Lo que está ocurriendo en la Comunidad Valenciana con el fútbol base explica, a las mil maravillas, el desamparo que sentimos los ciudadanos de a pie, durante esta pandemia, con respecto a la gestión de nuestras autoridades. Es una metáfora muy lograda de las improvisaciones, las arbitrariedades y los caprichos con que se actúa, sin que haya más motivos, la mayor parte de las veces, que la decisión de brocha gorda, el café para todos de las prohibiciones.

Al poco de comenzar la temporada 2020-2021, en un alarde de incomprensión absoluta del fenómeno, la Generalitat decidió prohibir el acceso de padres a los entrenamientos y partidos, en lugar de adoptar medidas para que se realizara de manera ordenada y saludable. Los campos de fútbol son ámbitos, por lo común, con gradas y espacio suficiente como para que los escasos padres que van a los entrenamientos y partidos del fútbol base lo hagan manteniendo entre ellos decenas de metros de seguridad. Se trata, además, de una actividad al aire libre, en donde se ha demostrado que resultan improbables los contagios, si se respetan las recomendaciones sanitarias. (Según el Ministerio de Sanidad, en la práctica deportiva al aire libre se han producido menos del 0,34 % de los contagios.)

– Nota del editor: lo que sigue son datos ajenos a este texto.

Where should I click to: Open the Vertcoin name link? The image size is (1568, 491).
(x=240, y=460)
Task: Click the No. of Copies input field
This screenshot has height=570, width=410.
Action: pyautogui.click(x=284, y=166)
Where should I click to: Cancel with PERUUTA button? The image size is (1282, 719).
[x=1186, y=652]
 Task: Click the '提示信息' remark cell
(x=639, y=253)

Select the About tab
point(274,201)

Las consecuencias de aquella absurda medida fueron las siguientes: como los padres debían seguir llevando a sus hijos a los partidos y entrenamientos, porque son menores, se veían obligados a amontonarse en los bares cercanos, o tentados a encaramarse a las vallas de los polideportivos municipales para seguir el desarrollo de los partidos. (Ya sé que algunos linces objetan que nadie obliga en verdad a ninguna de las dos cosas, y sé que todas esas almas caritativas preferirían que los padres se quedasen en la calle, pasando frío o bajo la lluvia, para fortalecer la solidez de sus argumentos.) Mientras eso ocurría en los campos del fútbol base, se permitían todas las demás actividades de interior -algo necesario-, con algunas restricciones.

Al cabo de un mes, viendo lo que sucedía semana tras semana en los campos de la Comunidad, la Generalitat autorizó la entrada de dos padres por jugador, con lo que la sensatez quedó restablecida.

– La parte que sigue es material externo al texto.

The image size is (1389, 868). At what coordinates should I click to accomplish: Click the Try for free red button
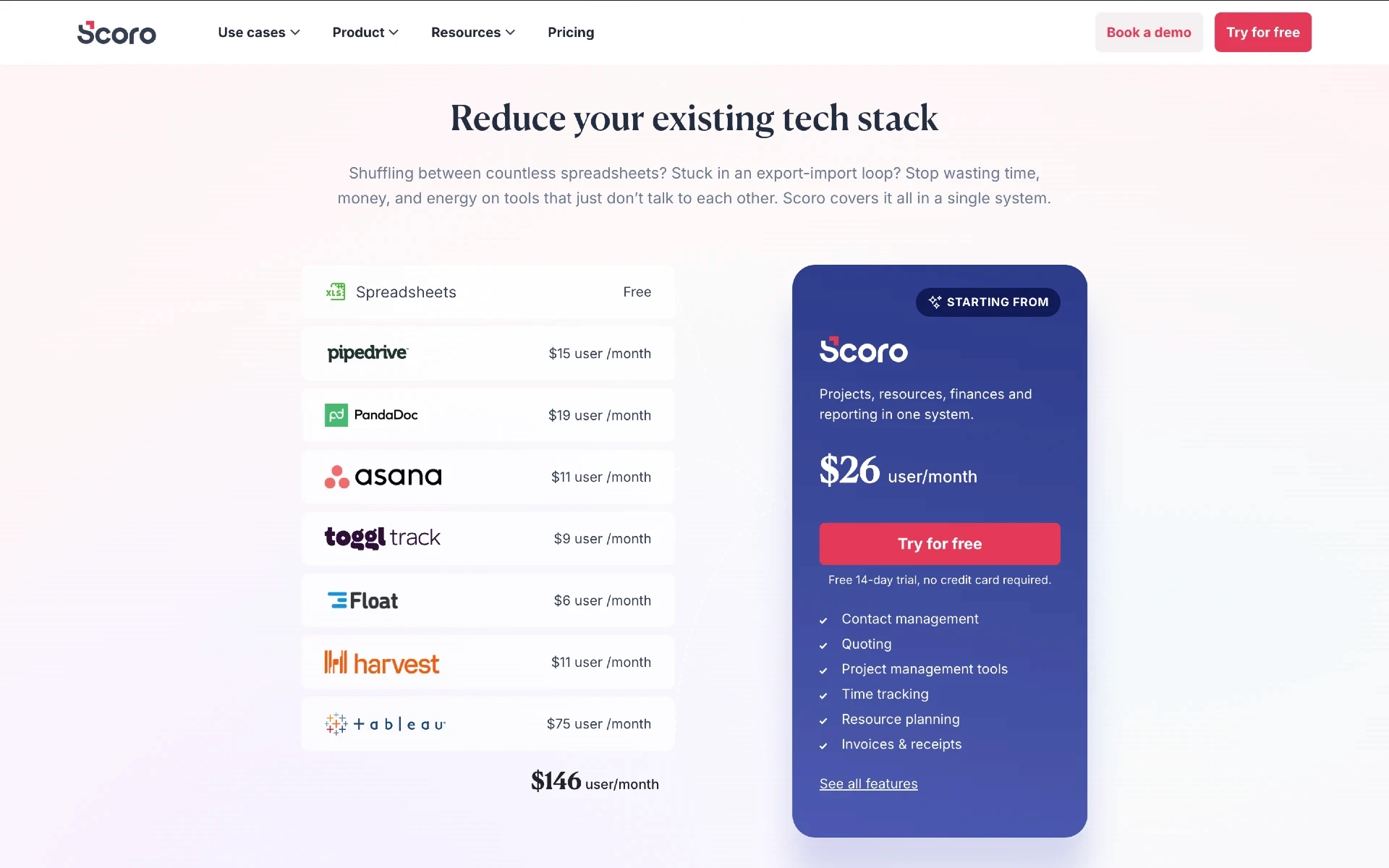(x=939, y=543)
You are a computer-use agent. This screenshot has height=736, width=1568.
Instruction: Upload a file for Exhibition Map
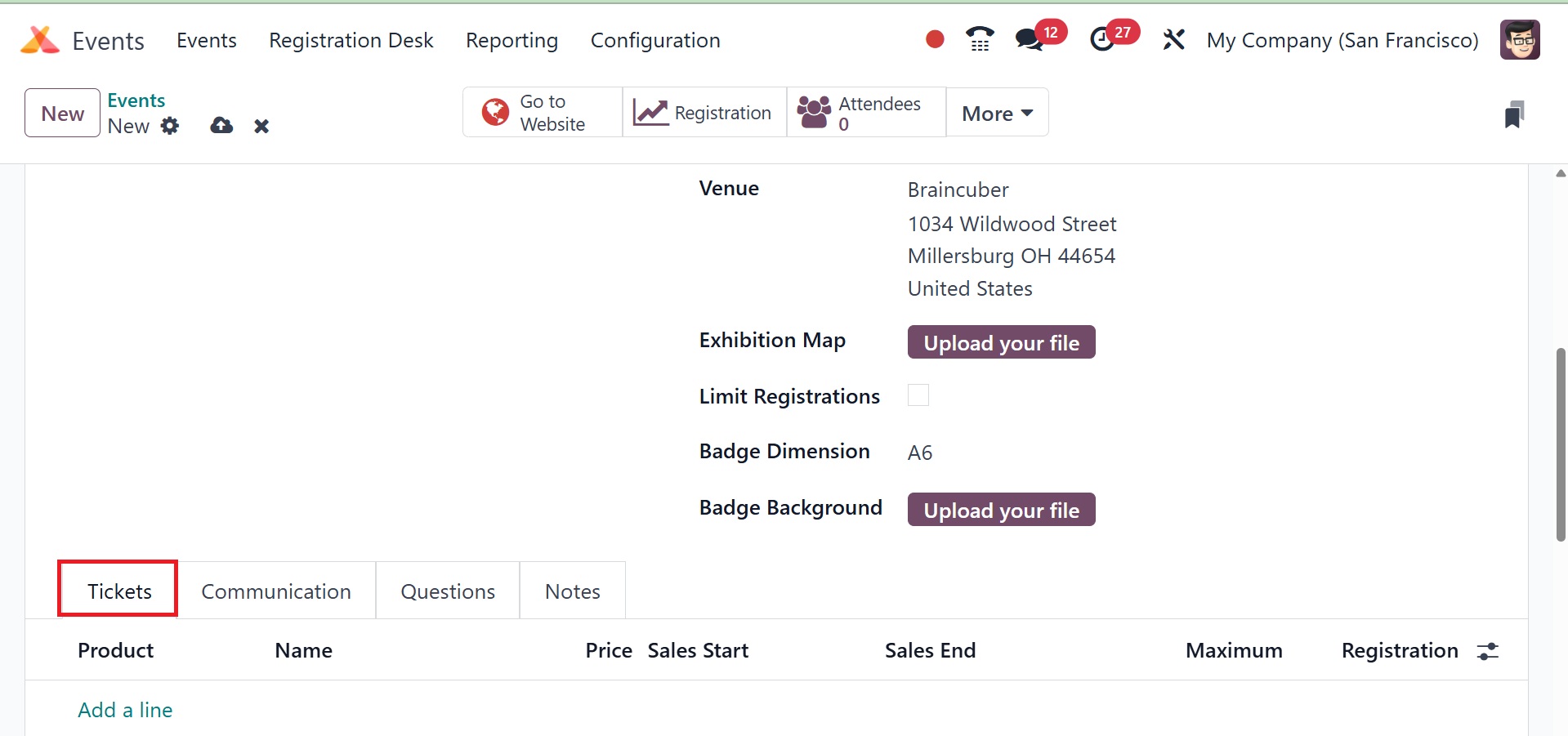tap(1001, 343)
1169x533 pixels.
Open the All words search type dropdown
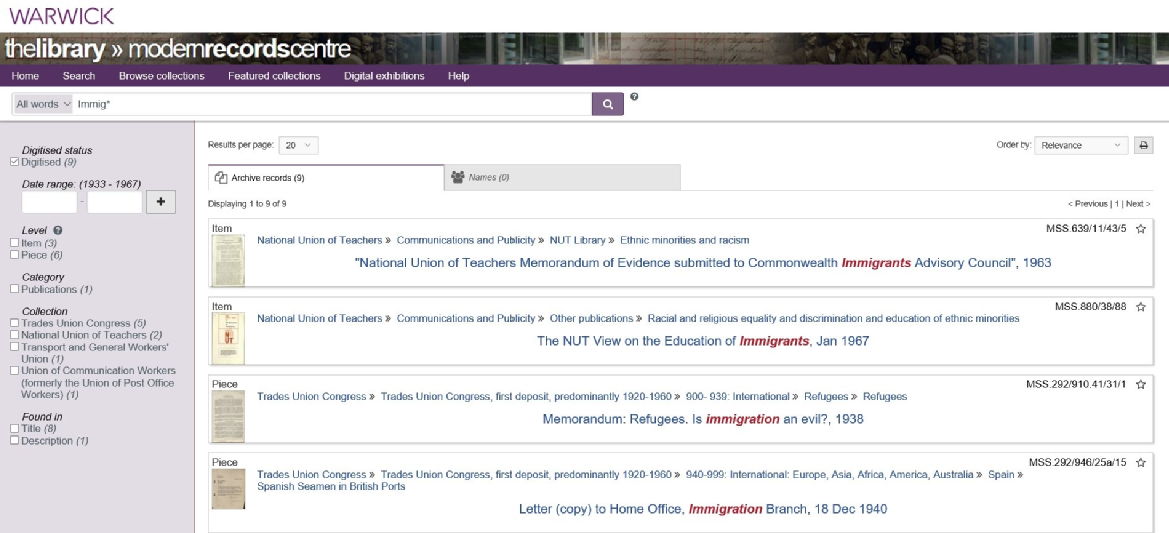43,104
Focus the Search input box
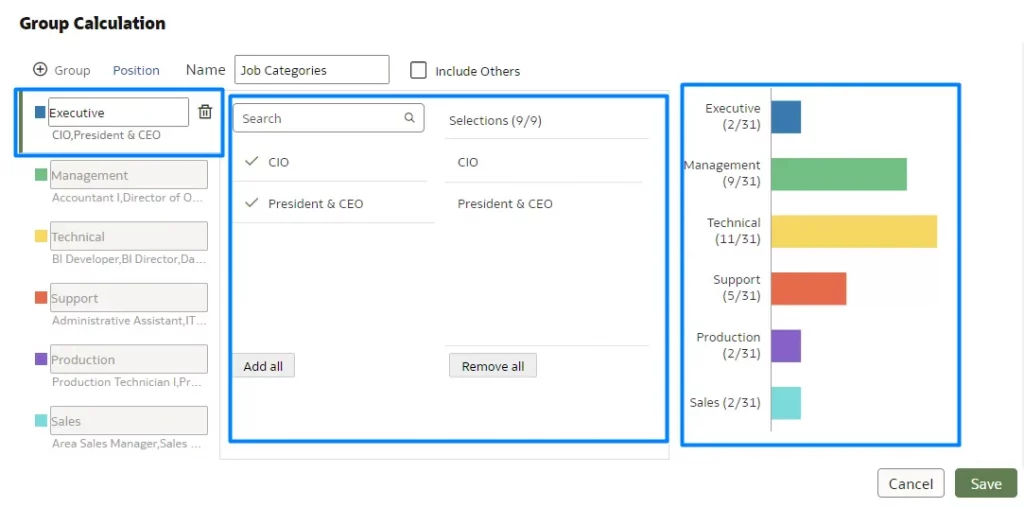The width and height of the screenshot is (1024, 508). (320, 118)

Ahora bien, desde el pasado 5 de enero, la Generalitat -y la Federación Valenciana de Fútbol se ha sumado a ello como muestra de solidaridad ¡?- ha suspendido otra vez hasta el 31 de enero las competiciones (aunque sólo de ámbito territorial, las ligas juveniles y amateurs de ámbito nacional se siguen jugando, porque el COVID 19, según parece, sí sabe discriminar entre unos jugadores y otros).

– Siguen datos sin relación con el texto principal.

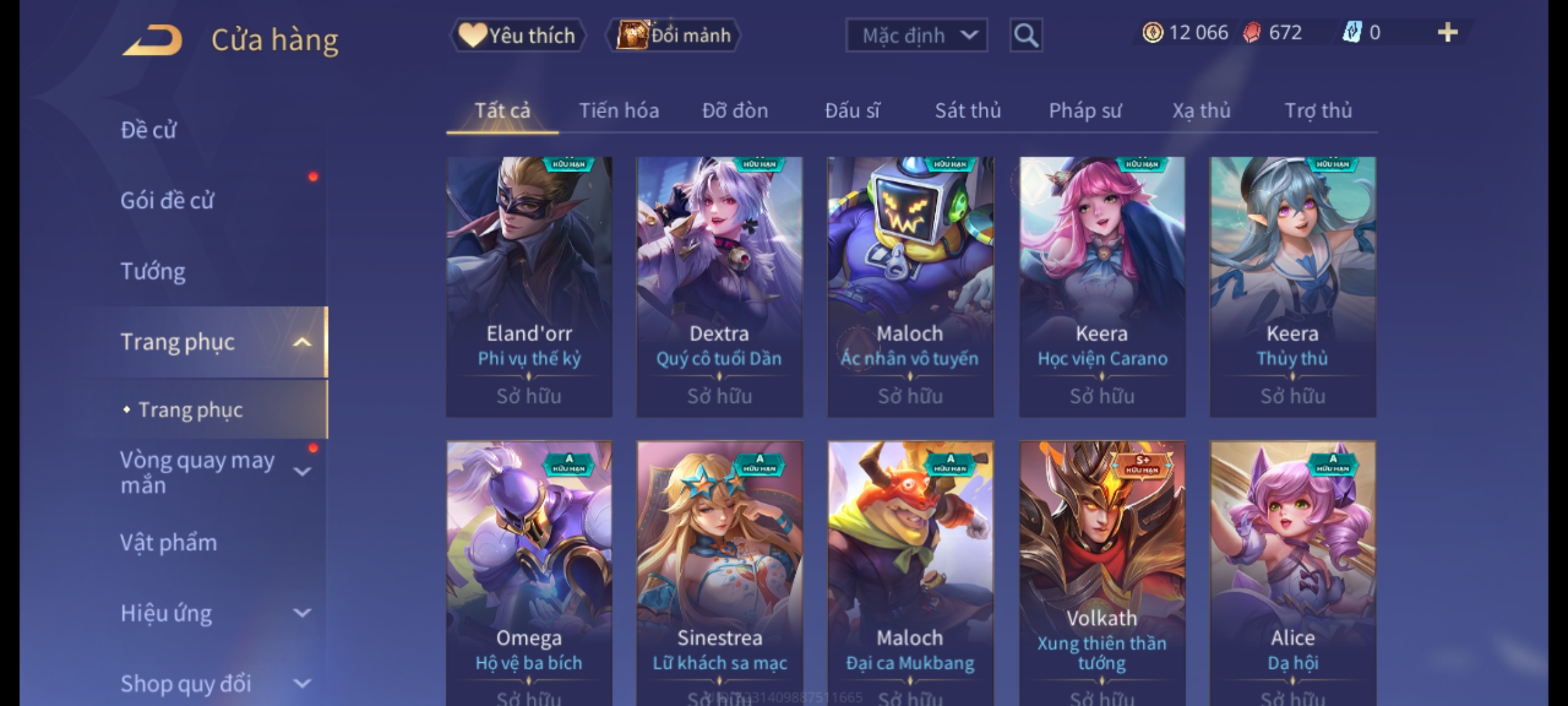
Task: Select the Tiến hóa tab
Action: (x=619, y=110)
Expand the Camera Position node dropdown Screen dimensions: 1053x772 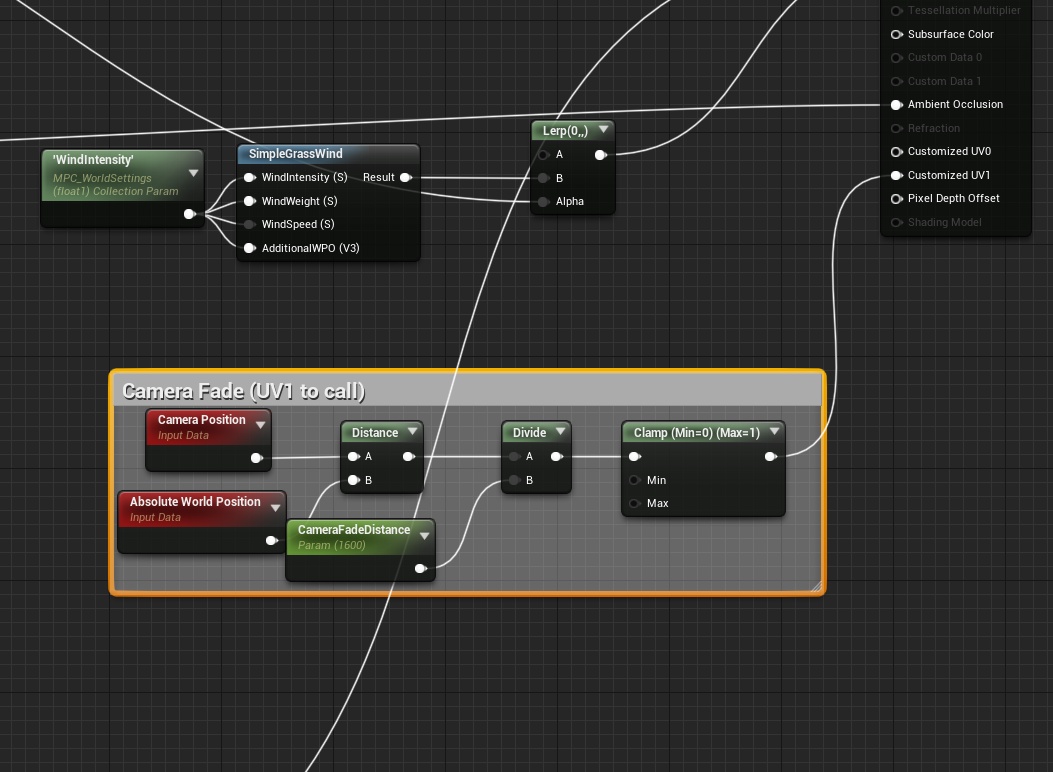coord(260,423)
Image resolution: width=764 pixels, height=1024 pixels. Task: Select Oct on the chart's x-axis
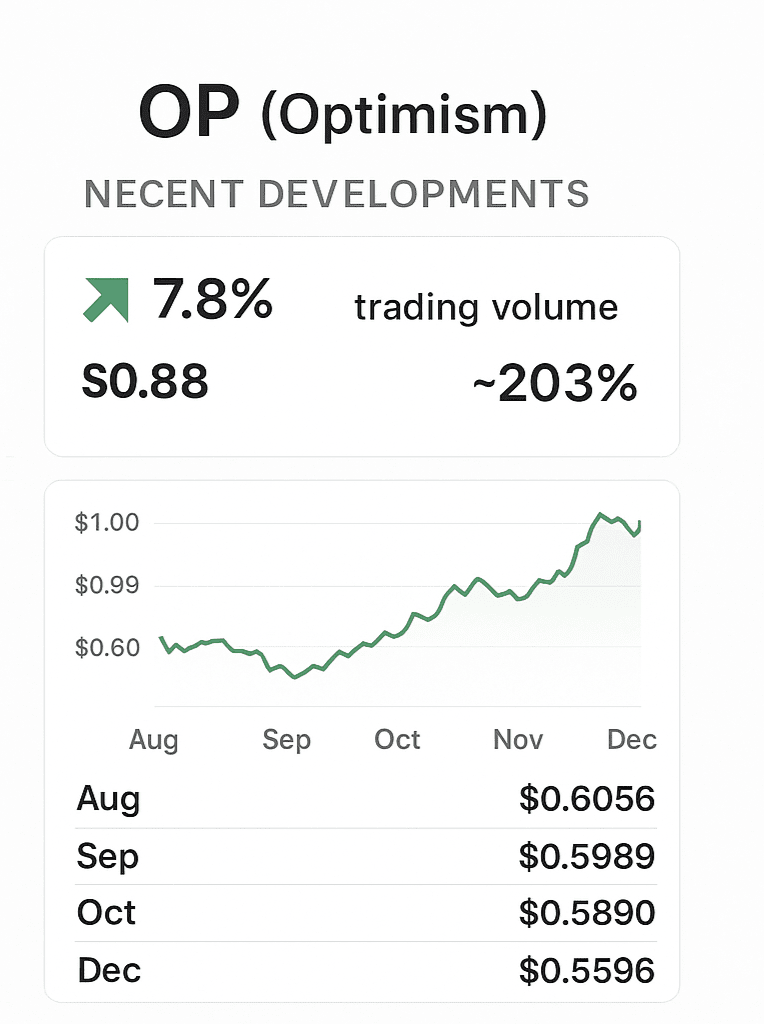click(397, 740)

Salvador Gomar, presidente de la FFCV, hizo unas extrañas declaraciones hace unos días, sugiriendo que si la situación sanitaria no mejoraba antes del 25 (¿¡seis días antes de que acabe el plazo de las últimas medidas de la Generalitat!!) podría suspenderse la competición. No “aplazarse” hasta que mejoren las cosas: suspenderse. Con más de seis meses por delante para que se pueda seguir jugando. Con muchas soluciones para que la liga se termine.

En el fútbol base se concentra una energía moral como en muy pocas otras actividades cotidianas, una cantidad inmensurable de ilusión, alegría y bienestar para todos los implicados. La salud debe aspirar al buen vivir, y el buen vivir, para muchos niños, jóvenes y adultos, necesita la práctica de su deporte favorito: en este caso el fútbol. En tiempos tan difíciles y oscuros, se trataba de una de las pocas satisfacciones que nos estaban permitidas: ser felices viendo cómo son felices nuestros hijos.

No confío demasiado en la sensibilidad de la Generalitat Valenciana con respecto a este asunto, pero estoy convencido de que sería un enorme error (educativo, moral y sanitario) no permitir que se reanudaran las competiciones de fútbol base.